#### Problem statement:
Print exactly what the entries say, line by line, from the first line down to the one with "Viewport: 937px width, 563px height.", inclusive.

#### Material to process:
▼▼▼

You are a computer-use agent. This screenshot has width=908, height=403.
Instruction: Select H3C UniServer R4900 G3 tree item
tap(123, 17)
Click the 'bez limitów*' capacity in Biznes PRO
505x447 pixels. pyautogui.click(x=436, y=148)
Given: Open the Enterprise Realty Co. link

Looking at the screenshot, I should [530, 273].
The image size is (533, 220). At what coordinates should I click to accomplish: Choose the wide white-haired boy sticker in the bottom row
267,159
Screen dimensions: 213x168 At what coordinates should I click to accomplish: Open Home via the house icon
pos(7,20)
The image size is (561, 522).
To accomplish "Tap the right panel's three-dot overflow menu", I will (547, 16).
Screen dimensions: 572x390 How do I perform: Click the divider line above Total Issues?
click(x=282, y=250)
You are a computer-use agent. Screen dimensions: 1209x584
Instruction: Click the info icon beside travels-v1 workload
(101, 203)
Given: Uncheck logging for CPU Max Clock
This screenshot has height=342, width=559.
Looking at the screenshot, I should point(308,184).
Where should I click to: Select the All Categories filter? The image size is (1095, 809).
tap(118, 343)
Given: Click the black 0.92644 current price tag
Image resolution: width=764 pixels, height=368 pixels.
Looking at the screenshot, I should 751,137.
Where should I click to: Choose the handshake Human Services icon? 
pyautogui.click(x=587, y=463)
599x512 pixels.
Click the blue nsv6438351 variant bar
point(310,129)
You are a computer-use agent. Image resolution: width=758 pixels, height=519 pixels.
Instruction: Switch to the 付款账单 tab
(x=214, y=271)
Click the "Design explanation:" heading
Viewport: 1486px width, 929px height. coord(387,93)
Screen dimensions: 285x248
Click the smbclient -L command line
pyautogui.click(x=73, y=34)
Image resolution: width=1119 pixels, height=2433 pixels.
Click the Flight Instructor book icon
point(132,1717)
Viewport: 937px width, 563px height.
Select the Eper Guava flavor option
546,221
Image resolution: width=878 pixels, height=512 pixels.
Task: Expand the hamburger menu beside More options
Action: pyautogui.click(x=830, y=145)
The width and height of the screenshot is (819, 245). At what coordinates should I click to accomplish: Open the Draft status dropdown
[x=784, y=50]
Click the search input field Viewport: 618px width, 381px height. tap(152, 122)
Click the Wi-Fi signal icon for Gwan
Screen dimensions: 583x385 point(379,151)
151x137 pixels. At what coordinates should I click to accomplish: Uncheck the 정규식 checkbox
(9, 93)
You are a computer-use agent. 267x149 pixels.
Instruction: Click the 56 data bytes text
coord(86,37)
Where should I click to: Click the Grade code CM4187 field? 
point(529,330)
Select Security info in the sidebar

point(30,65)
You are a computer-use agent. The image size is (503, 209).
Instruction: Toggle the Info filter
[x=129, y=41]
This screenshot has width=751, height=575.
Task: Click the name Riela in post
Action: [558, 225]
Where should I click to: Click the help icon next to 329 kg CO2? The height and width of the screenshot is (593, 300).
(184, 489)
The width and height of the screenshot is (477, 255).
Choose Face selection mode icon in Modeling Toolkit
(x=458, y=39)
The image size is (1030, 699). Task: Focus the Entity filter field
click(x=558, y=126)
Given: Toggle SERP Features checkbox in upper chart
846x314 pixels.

▲▲▲

#### Solution:
You are a computer-use agent. This screenshot has width=908, height=403.
Instruction: Select H3C UniServer R4900 G3 tree item
tap(123, 17)
Click the 'bez limitów*' capacity in Biznes PRO
505x447 pixels. pyautogui.click(x=436, y=148)
Given: Open the Enterprise Realty Co. link

Looking at the screenshot, I should [530, 273].
The image size is (533, 220). At what coordinates should I click to accomplish: Choose the wide white-haired boy sticker in the bottom row
267,159
Screen dimensions: 213x168 At what coordinates should I click to accomplish: Open Home via the house icon
pos(7,20)
The image size is (561, 522).
To accomplish "Tap the right panel's three-dot overflow menu", I will (547, 16).
Screen dimensions: 572x390 How do I perform: Click the divider line above Total Issues?
click(x=282, y=250)
You are a computer-use agent. Screen dimensions: 1209x584
Instruction: Click the info icon beside travels-v1 workload
(101, 203)
Given: Uncheck logging for CPU Max Clock
This screenshot has height=342, width=559.
Looking at the screenshot, I should point(308,184).
Where should I click to: Select the All Categories filter? The image size is (1095, 809).
tap(118, 343)
Given: Click the black 0.92644 current price tag
Image resolution: width=764 pixels, height=368 pixels.
Looking at the screenshot, I should 751,137.
Where should I click to: Choose the handshake Human Services icon? 
pyautogui.click(x=587, y=463)
599x512 pixels.
Click the blue nsv6438351 variant bar
point(310,129)
You are a computer-use agent. Image resolution: width=758 pixels, height=519 pixels.
Instruction: Switch to the 付款账单 tab
(x=214, y=271)
Click the "Design explanation:" heading
Viewport: 1486px width, 929px height. coord(387,93)
Screen dimensions: 285x248
Click the smbclient -L command line
pyautogui.click(x=73, y=34)
Image resolution: width=1119 pixels, height=2433 pixels.
Click the Flight Instructor book icon
point(132,1717)
Viewport: 937px width, 563px height.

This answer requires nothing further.